Meg Wheatley began her working life as a Peace Corps volunteer in Korea. Through the Berkana Institute, a charitable foundation which she co-founded in 1992, she has helped strengthen communities and develop leaders throughout the third world. As a management consultant she has served large and small, public and private organisations in USA, Europe and Australia. When not travelling the world helping others, she returns home to the quiet wilderness of Utah. She has two adult sons, five step-children, twenty-two grandchildren and one great-granddaughter. In 2003, The American Society for Training and Development honored her for distinguished contribution to workplace learning and development and dubbed her a living legend.
Wheatley has a B.A. in History from the University of Rochester; an M.A. in Communications and Systems Thinking from New York University and an EdD from Harvard in Administration, Planning and Social Policy. She has been an Associate Professor of Management at the Marriot School of Management, Brigham Young University, and Cambridge College, Massachusetts.
As she studied and consulted, Wheatley observed a disconnect between theory and reality in our understanding of leadership and how organisations worked.
As she says in the introduction to Leadership and the New Science:
Why do so many organizations feel so lifeless?
Why do projects take so long, develop ever greater complexity, yet too often fail to achieve any truly significant results?
Why does progress, when it appears, so often come from unexpected places. Or as a result of surprises or synchronistic events that our planning had not considered?
Why does change itself, that event we’re all supposed to be “managing”, keep drowning us, relentlessly making us feel less capable and more confused?
And why have our expectations for success diminished to the point that often the best we hope for is endurance and patience to survive the frequent disruptive forces in our organizations and lives?
Leadership and the New Science is about discovering order in a chaotic world. Wheatley draws on new discoveries in biology, chaos theory, and quantum physics to develop her theories on how we can live and work well together. Relationships matter; life is a vast web of interconnections where cooperation and participation are required; chaos and change are the only route to transformation. She stresses the importance of identity, of clearly understanding the purpose of the organization:
When an organization knows who it is, what its strengths are, and what it is trying to accomplish, it can respond intelligently to changes from its environment… If people are free to make their own decisions, guided by a clear organizational identity for them to reference, the whole system develops greater coherence and strength.
She stresses the need to involve everyone who has something to contribute; and to make information readily available:
We cannot continue to use information technology and management systems as gatekeepers, excluding and predefining who needs to know what. Instead we need to evoke contribution through freedom, trusting that people can make sense of the information because they know their jobs, and they know the organizational or team purpose. Restricting information and carefully guarding it doesn't make us good managers. It just stops people doing good work… Information provides true nourishment; it enables people to do their jobs responsibly and well.

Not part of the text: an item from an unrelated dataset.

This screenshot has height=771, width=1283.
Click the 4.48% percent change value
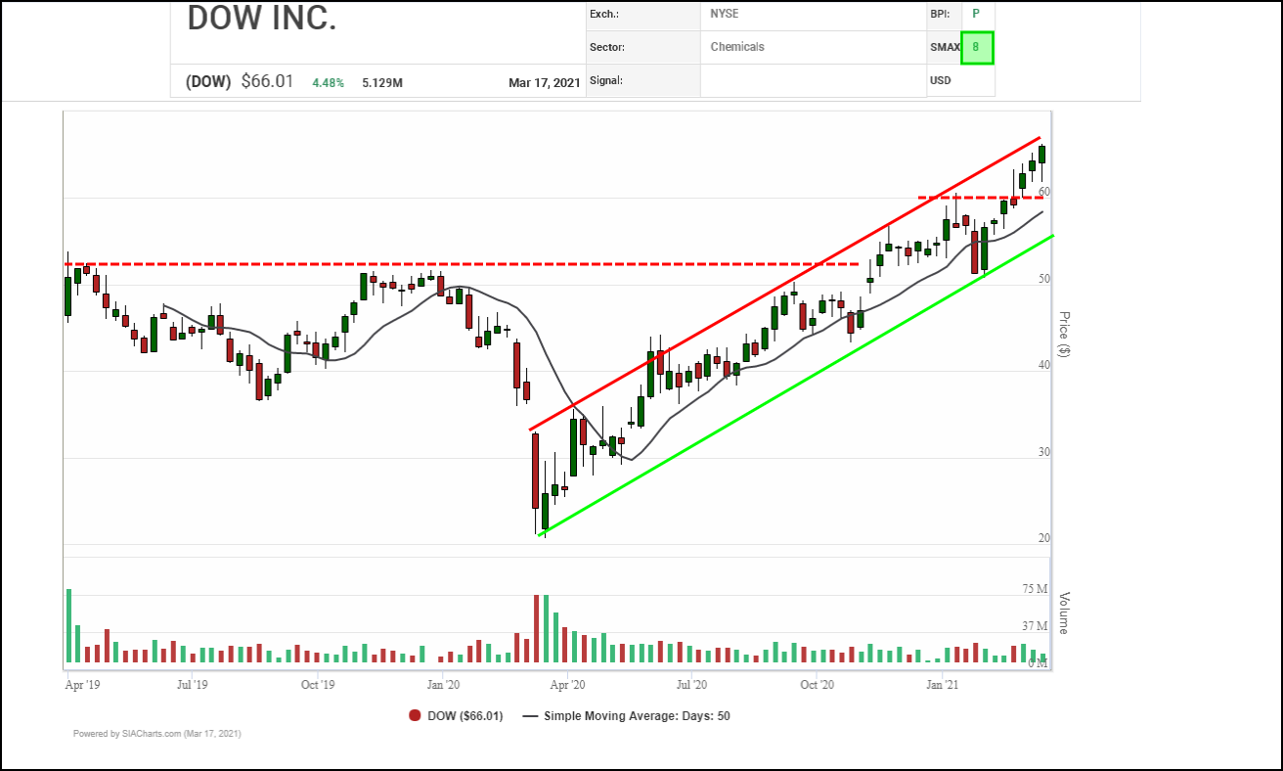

Paul Simon sang that a man hears what he wants to hear and disregards the rest. We focus on what we have decided to measure; we select the data that supports our case. We should not be surprised that the results are sub-optimal.
In Wheatley’s view:
We need a constantly expanding array of data, views and interpretations if we are to make wise sense of the world.
We need to include more and more eyes. We need to be constantly asking: “Who else should be here? Who else should be looking at this”?
She stresses the need for leaders to let go, to trust and empower their workmates:
Hierarchy and defined power are not what is important: what is critical is the availability of places for the exchange of energy…When leaders strive for equilibrium and stability by imposing control, constraining people’s freedom and inhibiting local change, they only create the conditions that threaten the organization’s survival.
Leadership and the New Science first published in 1992 is now in its third edition. It has won numerous awards and has changed the way we think about organizations.
Meg Wheatley has continued to develop her ideas through her consulting and her seminars. In addition to the new sciences, she brings to her work the wisdom and perspectives she has witnessed in other cultures and spiritual traditions. In A Simpler Way, co-authored with Myron Kellner-Rogers, she addresses the question of how could we organize human endeavor if we developed different understandings of how life organizes itself. Finding Our Way is a collection of practice-focused articles. You may find her concepts easier to comprehend if you read these works first.
Her most recent works include Perseverance, So Far From Home, and Walk Out Walk On.